### CHALLENGE
Reproduce every line of the listing below without any changes.

[Entries from a dataset]
++++++
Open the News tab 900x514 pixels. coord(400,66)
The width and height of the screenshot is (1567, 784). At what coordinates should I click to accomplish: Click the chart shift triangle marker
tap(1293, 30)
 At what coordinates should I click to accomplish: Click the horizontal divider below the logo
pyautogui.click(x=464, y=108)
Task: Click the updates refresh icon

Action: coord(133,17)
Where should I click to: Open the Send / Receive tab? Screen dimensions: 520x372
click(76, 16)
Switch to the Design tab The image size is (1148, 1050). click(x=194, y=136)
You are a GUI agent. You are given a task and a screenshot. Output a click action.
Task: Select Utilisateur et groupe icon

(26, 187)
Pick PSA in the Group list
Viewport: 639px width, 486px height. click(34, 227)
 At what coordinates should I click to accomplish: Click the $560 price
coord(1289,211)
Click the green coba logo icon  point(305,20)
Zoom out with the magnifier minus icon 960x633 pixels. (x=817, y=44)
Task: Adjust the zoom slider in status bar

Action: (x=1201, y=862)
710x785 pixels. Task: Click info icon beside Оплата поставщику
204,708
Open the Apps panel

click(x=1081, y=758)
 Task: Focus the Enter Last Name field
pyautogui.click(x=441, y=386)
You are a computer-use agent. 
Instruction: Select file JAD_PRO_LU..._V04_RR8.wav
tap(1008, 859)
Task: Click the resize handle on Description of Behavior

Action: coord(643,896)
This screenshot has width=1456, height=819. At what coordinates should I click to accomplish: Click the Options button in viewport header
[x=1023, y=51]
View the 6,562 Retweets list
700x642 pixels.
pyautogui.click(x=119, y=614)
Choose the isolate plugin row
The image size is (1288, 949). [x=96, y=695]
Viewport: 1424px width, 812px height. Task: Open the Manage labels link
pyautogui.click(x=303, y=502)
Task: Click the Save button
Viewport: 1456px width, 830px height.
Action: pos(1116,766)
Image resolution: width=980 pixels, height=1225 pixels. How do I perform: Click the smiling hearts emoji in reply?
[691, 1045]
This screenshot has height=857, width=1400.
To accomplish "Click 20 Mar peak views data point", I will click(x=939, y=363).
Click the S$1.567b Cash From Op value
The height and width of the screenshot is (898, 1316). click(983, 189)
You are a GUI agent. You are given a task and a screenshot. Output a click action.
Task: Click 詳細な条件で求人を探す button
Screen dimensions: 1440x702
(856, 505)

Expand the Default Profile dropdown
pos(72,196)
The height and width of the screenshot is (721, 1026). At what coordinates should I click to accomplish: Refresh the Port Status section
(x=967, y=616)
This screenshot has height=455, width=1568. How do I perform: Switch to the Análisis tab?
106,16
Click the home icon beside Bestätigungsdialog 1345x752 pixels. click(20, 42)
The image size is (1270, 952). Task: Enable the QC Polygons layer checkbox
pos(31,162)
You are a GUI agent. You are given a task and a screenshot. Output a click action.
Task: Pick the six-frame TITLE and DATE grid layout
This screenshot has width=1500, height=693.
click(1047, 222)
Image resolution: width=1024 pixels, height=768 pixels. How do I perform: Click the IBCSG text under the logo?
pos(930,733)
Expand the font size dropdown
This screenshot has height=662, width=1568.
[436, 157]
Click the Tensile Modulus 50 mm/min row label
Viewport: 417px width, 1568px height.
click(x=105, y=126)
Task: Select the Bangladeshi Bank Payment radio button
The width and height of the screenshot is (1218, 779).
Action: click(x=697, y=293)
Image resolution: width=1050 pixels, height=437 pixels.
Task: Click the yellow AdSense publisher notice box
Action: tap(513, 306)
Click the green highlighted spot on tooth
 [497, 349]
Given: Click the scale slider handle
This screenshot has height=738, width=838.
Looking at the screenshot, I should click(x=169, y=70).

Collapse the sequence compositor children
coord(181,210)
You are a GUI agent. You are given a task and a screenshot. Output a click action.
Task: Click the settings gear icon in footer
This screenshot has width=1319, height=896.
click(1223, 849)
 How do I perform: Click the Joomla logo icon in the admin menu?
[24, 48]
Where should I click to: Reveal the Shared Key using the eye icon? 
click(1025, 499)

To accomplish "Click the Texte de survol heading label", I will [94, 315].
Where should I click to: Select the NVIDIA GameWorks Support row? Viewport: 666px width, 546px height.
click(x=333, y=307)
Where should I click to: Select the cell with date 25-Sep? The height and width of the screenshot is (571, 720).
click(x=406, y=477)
++++++
### ANSWER TO THE EXERCISE
Open the News tab 900x514 pixels. coord(400,66)
The width and height of the screenshot is (1567, 784). At what coordinates should I click to accomplish: Click the chart shift triangle marker
tap(1293, 30)
 At what coordinates should I click to accomplish: Click the horizontal divider below the logo
pyautogui.click(x=464, y=108)
Task: Click the updates refresh icon

Action: coord(133,17)
Where should I click to: Open the Send / Receive tab? Screen dimensions: 520x372
click(76, 16)
Switch to the Design tab The image size is (1148, 1050). click(x=194, y=136)
You are a GUI agent. You are given a task and a screenshot. Output a click action.
Task: Select Utilisateur et groupe icon

(26, 187)
Pick PSA in the Group list
Viewport: 639px width, 486px height. click(34, 227)
 At what coordinates should I click to accomplish: Click the $560 price
coord(1289,211)
Click the green coba logo icon  point(305,20)
Zoom out with the magnifier minus icon 960x633 pixels. (x=817, y=44)
Task: Adjust the zoom slider in status bar

Action: (x=1201, y=862)
710x785 pixels. Task: Click info icon beside Оплата поставщику
204,708
Open the Apps panel

click(x=1081, y=758)
 Task: Focus the Enter Last Name field
pyautogui.click(x=441, y=386)
You are a computer-use agent. 
Instruction: Select file JAD_PRO_LU..._V04_RR8.wav
tap(1008, 859)
Task: Click the resize handle on Description of Behavior

Action: coord(643,896)
This screenshot has width=1456, height=819. At what coordinates should I click to accomplish: Click the Options button in viewport header
[x=1023, y=51]
View the 6,562 Retweets list
700x642 pixels.
pyautogui.click(x=119, y=614)
Choose the isolate plugin row
The image size is (1288, 949). [x=96, y=695]
Viewport: 1424px width, 812px height. Task: Open the Manage labels link
pyautogui.click(x=303, y=502)
Task: Click the Save button
Viewport: 1456px width, 830px height.
Action: pos(1116,766)
Image resolution: width=980 pixels, height=1225 pixels. How do I perform: Click the smiling hearts emoji in reply?
[691, 1045]
This screenshot has height=857, width=1400.
To accomplish "Click 20 Mar peak views data point", I will click(x=939, y=363).
Click the S$1.567b Cash From Op value
The height and width of the screenshot is (898, 1316). click(983, 189)
You are a GUI agent. You are given a task and a screenshot. Output a click action.
Task: Click 詳細な条件で求人を探す button
Screen dimensions: 1440x702
(856, 505)

Expand the Default Profile dropdown
pos(72,196)
The height and width of the screenshot is (721, 1026). At what coordinates should I click to accomplish: Refresh the Port Status section
(x=967, y=616)
This screenshot has height=455, width=1568. How do I perform: Switch to the Análisis tab?
106,16
Click the home icon beside Bestätigungsdialog 1345x752 pixels. click(20, 42)
The image size is (1270, 952). Task: Enable the QC Polygons layer checkbox
pos(31,162)
You are a GUI agent. You are given a task and a screenshot. Output a click action.
Task: Pick the six-frame TITLE and DATE grid layout
This screenshot has width=1500, height=693.
click(1047, 222)
Image resolution: width=1024 pixels, height=768 pixels. How do I perform: Click the IBCSG text under the logo?
pos(930,733)
Expand the font size dropdown
This screenshot has height=662, width=1568.
[436, 157]
Click the Tensile Modulus 50 mm/min row label
Viewport: 417px width, 1568px height.
click(x=105, y=126)
Task: Select the Bangladeshi Bank Payment radio button
The width and height of the screenshot is (1218, 779).
Action: click(x=697, y=293)
Image resolution: width=1050 pixels, height=437 pixels.
Task: Click the yellow AdSense publisher notice box
Action: tap(513, 306)
Click the green highlighted spot on tooth
 [497, 349]
Given: Click the scale slider handle
This screenshot has height=738, width=838.
Looking at the screenshot, I should click(x=169, y=70).

Collapse the sequence compositor children
coord(181,210)
You are a GUI agent. You are given a task and a screenshot. Output a click action.
Task: Click the settings gear icon in footer
This screenshot has width=1319, height=896.
click(1223, 849)
 How do I perform: Click the Joomla logo icon in the admin menu?
[24, 48]
Where should I click to: Reveal the Shared Key using the eye icon? 
click(1025, 499)

To accomplish "Click the Texte de survol heading label", I will [94, 315].
Where should I click to: Select the NVIDIA GameWorks Support row? Viewport: 666px width, 546px height.
click(x=333, y=307)
Where should I click to: Select the cell with date 25-Sep? The height and width of the screenshot is (571, 720).
click(x=406, y=477)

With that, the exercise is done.